Please return the full listing exactly as written, with the images removed.
*** Block opens ***
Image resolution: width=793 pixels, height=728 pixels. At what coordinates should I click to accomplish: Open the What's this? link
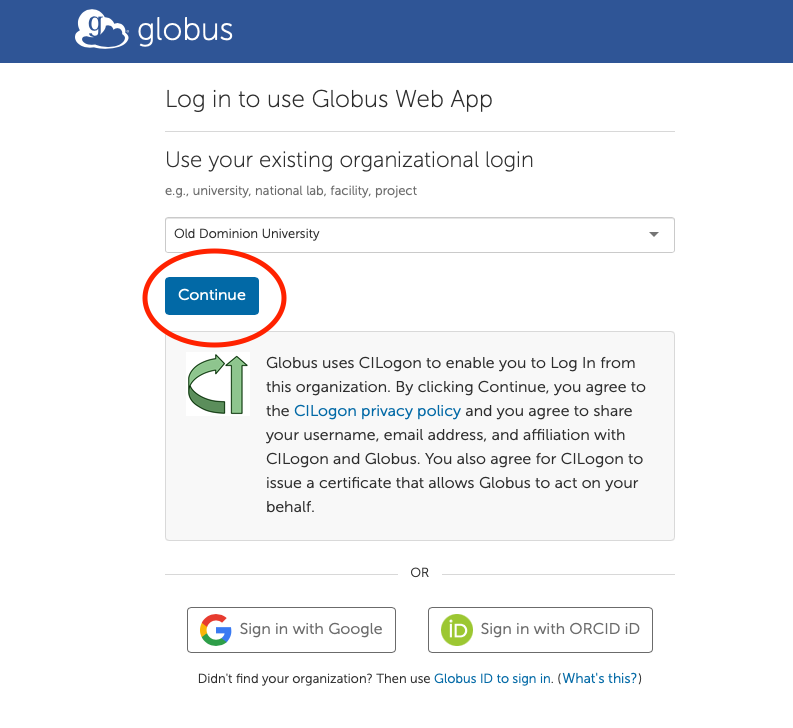click(599, 679)
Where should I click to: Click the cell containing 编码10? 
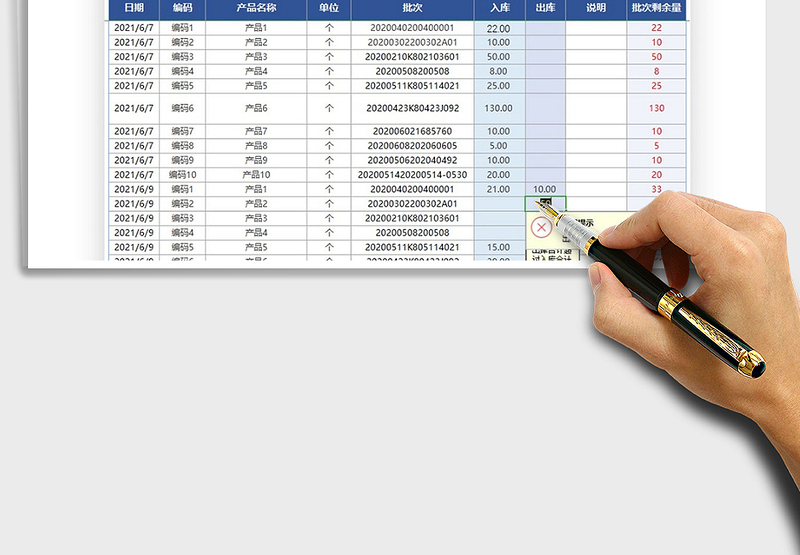pyautogui.click(x=182, y=174)
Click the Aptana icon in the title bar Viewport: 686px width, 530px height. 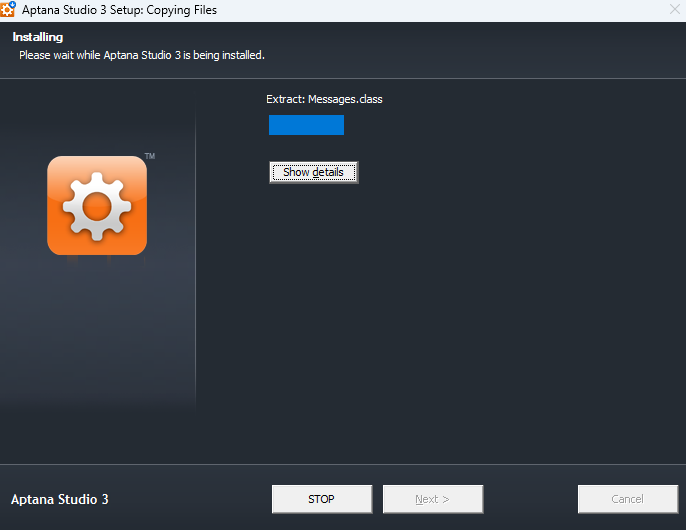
*** Block closes ***
Written answer =
Image resolution: width=793 pixels, height=728 pixels. At what coordinates should I click to accomplish: Open the What's this? link
click(599, 679)
Where should I click to: Click the cell containing 编码10? 
pyautogui.click(x=182, y=174)
Click the Aptana icon in the title bar Viewport: 686px width, 530px height. 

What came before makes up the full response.